Work to do:
1. In the FAQ on hiring a B2B web design agency, how long do most growth-stage B2B websites take from kickoff to launch?
2. Please rewrite the part of the B2B web design agency FAQ starting with "How much does" and going on through "accurate proposals faster.", with "Public pricing data" replaced by "Industry pricing data".
3. Carry the FAQ on hiring a B2B web design agency forward, picking up right after its final question.

Source extract:

FAQ about hiring a B2B web design agency
How long does a B2B web design project usually take?
Most growth-stage B2B websites take 8 to 16 weeks from kickoff to launch, depending on page count, custom development, and content readiness. Small marketing sites can launch in 6 weeks. Enterprise-grade builds with localization and complex integrations can run 4 to 6 months. The biggest variable is rarely the design itself. It's the speed of content delivery and stakeholder reviews on your side.
How much does it cost to hire a B2B web design agency in 2026?
Public pricing data puts small B2B sites at $5k-$15k, growth-stage sites at $15k-$50k, and enterprise sites at $50k-$150k or more. Costs go up with custom development, motion design, multi-language support, complex integrations, and ongoing post-launch support. Sharing your real budget range up front gets you accurate proposals faster.
What should I include in a brief for a B2B web design agency?
At a minimum: your primary business outcome, your ICP, current analytics baseline, success metrics for 90 days post-launch, reference sites you like and dislike, your tech and CMS constraints, content readiness by page, your single decision-maker, your budget range, and your target launch window. That's the nine answers above, basically.
Should I hire a B2B web design firm or build the website in-house?

Given material:
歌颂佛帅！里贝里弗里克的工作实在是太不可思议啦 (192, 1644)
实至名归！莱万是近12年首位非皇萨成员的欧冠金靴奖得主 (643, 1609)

Task answers:
1. 8 to 16 weeks

2.
How much does it cost to hire a B2B web design agency in 2026?
Industry pricing data puts small B2B sites at $5k-$15k, growth-stage sites at $15k-$50k, and enterprise sites at $50k-$150k or more. Costs go up with custom development, motion design, multi-language support, complex integrations, and ongoing post-launch support. Sharing your real budget range up front gets you accurate proposals faster.

3.
If you have a senior designer and a front-end engineer who are not busy with the product roadmap, in-house can work. Most B2B startups don't have that combination idle, and pulling product engineers onto the marketing site usually slows the product more than it speeds the site. A B2B web design firm earns its fee when it ships faster than your internal team would, with fewer trade-offs against the product roadmap.
How do I prevent scope creep with a B2B web design agency?
Three things:
- A clearly written brief with one primary outcome;
- The MoSCoW method on every feature list
- A defined change-request process in the contract.
New ideas in week four are fine. New ideas without a re-scoping process are how budgets blow up. Most experienced B2B website design agencies will already have this baked into their contract. If yours doesn't, ask for it.
What's the difference between a B2B web design agency and a B2B web development agency?
A B2B web design agency usually leads with research, brand, IA, and visual design, then builds in a CMS like Webflow or HubSpot. A B2B web development agency usually leads with engineering, custom builds (Next.js, headless CMS, custom integrations), and treats design as one input among several. Many agencies, like us at Merge, do both. The right choice depends on whether your project is mostly marketing-site-shaped or mostly custom-app-shaped.
Wrap-up
Hiring a B2B web design agency is one of the higher-stakes decisions a founder makes in a given year. The website is the artifact buyers look at before they ever talk to your sales team, and right now, most B2B buyers are doing that research entirely on their own, often through an AI tool. The site has to do its job without you in the room.
The good news is the founders who answer these nine questions before the first agency call almost always get the website they actually wanted, on a timeline they can defend, with a budget they actually authorized. That outcome comes down to preparation far more than luck.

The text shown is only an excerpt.